DOCUMENT SEGMENT:
Parsing XML with XmlTextReader


Parsing XML with XmlTextReader

Let’s start by looking at how you can parse XML with the XmlTextReader class. XmlTextReader provides you with a way to parse XML data that minimizes resource usage by reading forward through the document, recognizing elements as it reads. Very little data is cached in memory, but the forward-only style has two main consequences. The first is that it isn’t possible to go back to an earlier point in the file without starting to read from the top again. The second consequence is slightly more subtle: elements are read and presented to you one by one, with no context. So, if you need to keep track of where an element occurs within the document structure, you’ll need to do it yourself. If either of these consequences sound like limitations to you, you might need to use the XmlDocument class, which is discussed in the “Using XmlDocument” section later in this chapter.

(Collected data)
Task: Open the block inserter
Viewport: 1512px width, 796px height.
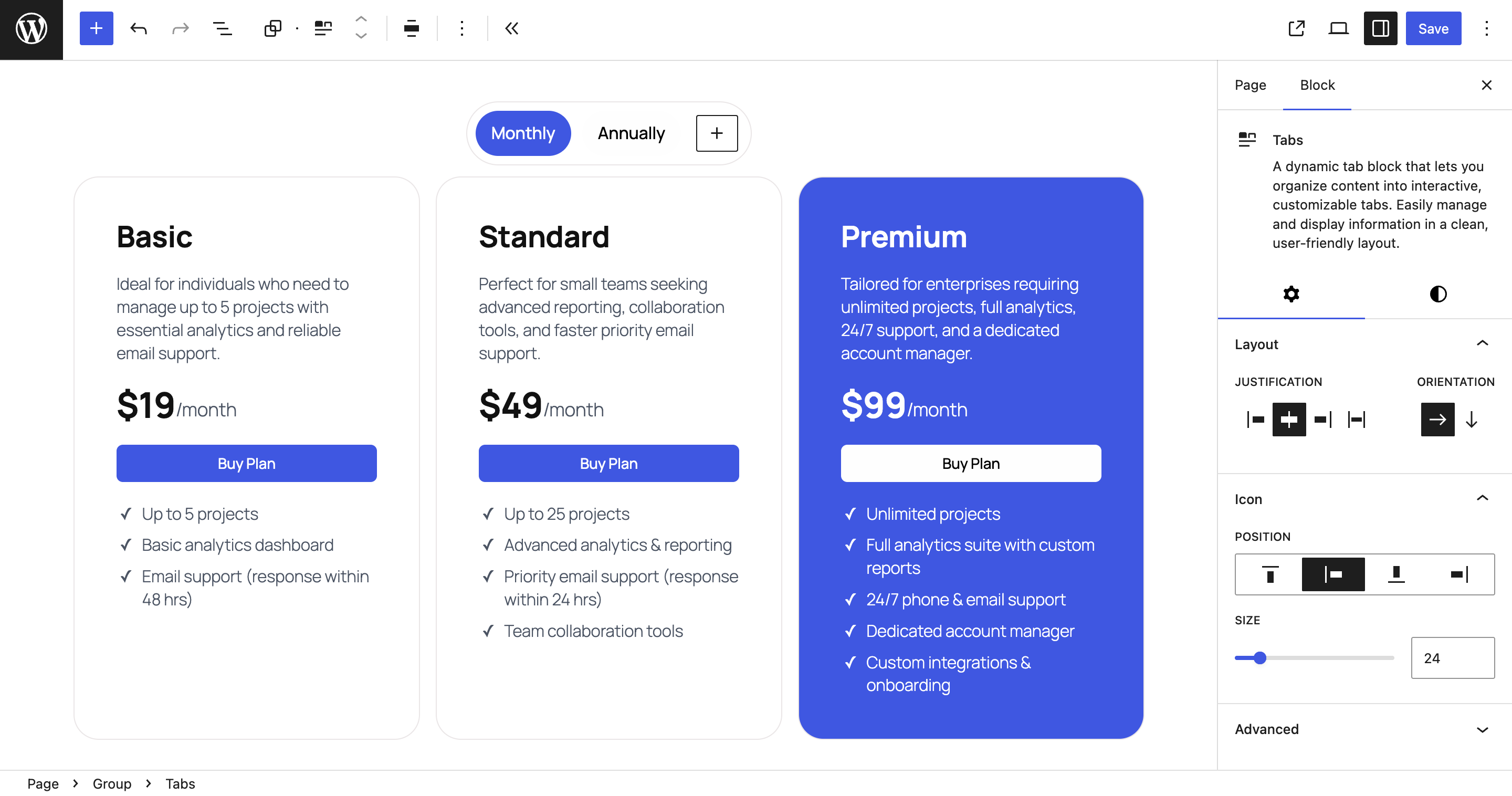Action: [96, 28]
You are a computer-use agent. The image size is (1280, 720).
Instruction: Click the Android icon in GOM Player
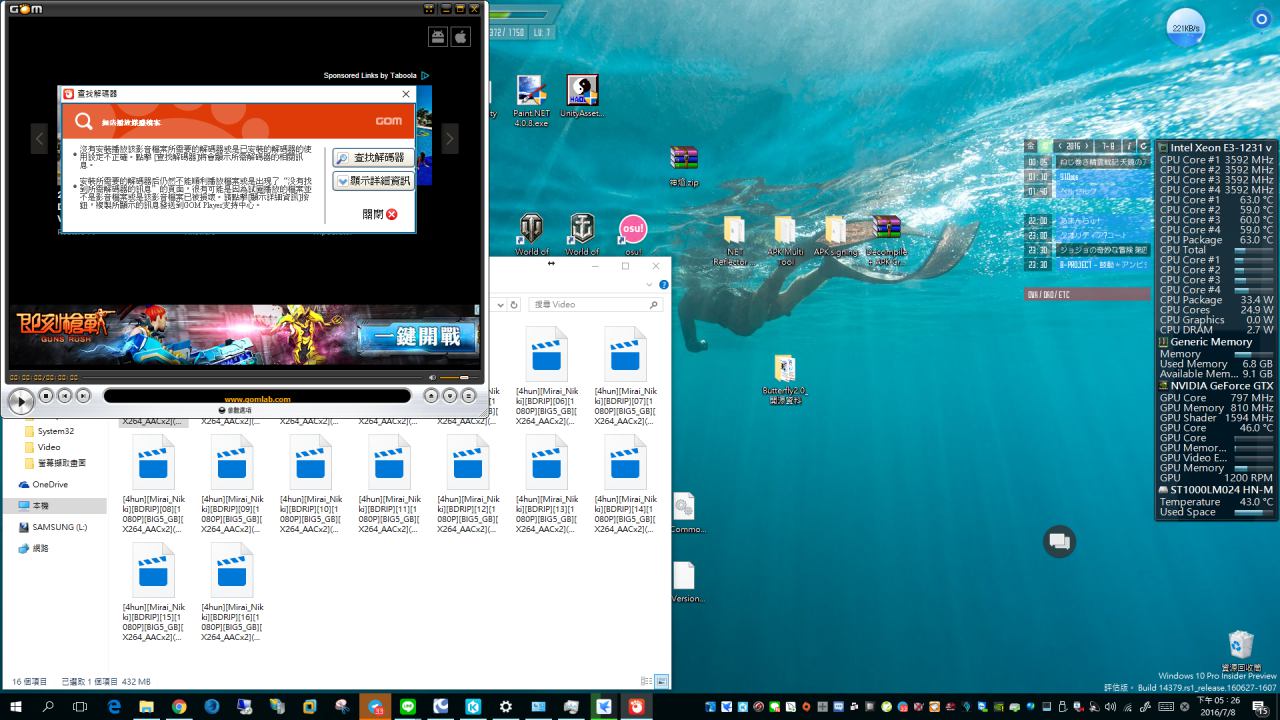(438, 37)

WORK TO COMPLETE:
a) Repeat the passage on parsing XML with XmlTextReader, starting with "Let’s start by" and going on through "in this chapter.".
b) In the passage on parsing XML with XmlTextReader, which class is suggested for readers who find the forward-only reading style too limiting?

EXPECTED RESULTS:
a)
Let’s start by looking at how you can parse XML with the XmlTextReader class. XmlTextReader provides you with a way to parse XML data that minimizes resource usage by reading forward through the document, recognizing elements as it reads. Very little data is cached in memory, but the forward-only style has two main consequences. The first is that it isn’t possible to go back to an earlier point in the file without starting to read from the top again. The second consequence is slightly more subtle: elements are read and presented to you one by one, with no context. So, if you need to keep track of where an element occurs within the document structure, you’ll need to do it yourself. If either of these consequences sound like limitations to you, you might need to use the XmlDocument class, which is discussed in the “Using XmlDocument” section later in this chapter.

b) The XmlDocument class.